Material shown:
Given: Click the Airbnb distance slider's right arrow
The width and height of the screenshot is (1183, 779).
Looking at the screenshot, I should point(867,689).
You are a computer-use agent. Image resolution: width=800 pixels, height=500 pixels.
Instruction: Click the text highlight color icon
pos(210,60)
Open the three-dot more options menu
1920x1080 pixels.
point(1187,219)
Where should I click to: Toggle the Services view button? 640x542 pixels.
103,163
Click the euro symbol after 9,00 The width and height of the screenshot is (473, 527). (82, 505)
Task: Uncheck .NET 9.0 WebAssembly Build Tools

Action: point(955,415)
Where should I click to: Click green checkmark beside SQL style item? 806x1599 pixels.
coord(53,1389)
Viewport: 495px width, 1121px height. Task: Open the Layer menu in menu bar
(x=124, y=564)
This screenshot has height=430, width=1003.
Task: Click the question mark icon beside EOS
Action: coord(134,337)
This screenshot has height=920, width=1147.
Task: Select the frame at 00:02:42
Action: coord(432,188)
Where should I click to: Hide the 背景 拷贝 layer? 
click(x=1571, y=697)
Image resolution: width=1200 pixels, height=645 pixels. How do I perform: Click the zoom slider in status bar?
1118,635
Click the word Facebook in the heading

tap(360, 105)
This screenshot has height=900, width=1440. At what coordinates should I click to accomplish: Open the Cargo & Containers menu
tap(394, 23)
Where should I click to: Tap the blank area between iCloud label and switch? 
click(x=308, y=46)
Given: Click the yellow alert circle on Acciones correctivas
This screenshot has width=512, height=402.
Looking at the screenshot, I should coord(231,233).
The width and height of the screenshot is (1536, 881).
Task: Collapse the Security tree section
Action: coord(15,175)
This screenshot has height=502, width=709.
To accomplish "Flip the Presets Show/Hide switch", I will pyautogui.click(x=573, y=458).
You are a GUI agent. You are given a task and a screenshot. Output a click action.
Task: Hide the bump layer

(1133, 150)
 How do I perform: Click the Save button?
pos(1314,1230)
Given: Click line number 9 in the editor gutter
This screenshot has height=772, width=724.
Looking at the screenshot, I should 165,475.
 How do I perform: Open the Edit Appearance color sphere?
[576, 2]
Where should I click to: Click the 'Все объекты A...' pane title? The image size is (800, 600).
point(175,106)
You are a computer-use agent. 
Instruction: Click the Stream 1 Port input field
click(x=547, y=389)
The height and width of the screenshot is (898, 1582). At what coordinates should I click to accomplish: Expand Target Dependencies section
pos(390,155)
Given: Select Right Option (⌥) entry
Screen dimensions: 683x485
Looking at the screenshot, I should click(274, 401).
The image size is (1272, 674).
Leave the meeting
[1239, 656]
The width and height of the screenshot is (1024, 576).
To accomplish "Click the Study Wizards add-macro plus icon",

Work task:
Search the entries for the word "computer" and copy every line that holds it.

Expected output:
You are a computer-use agent. Image resolution: width=800 pixels, height=500 pixels.
You are a computer-use agent. 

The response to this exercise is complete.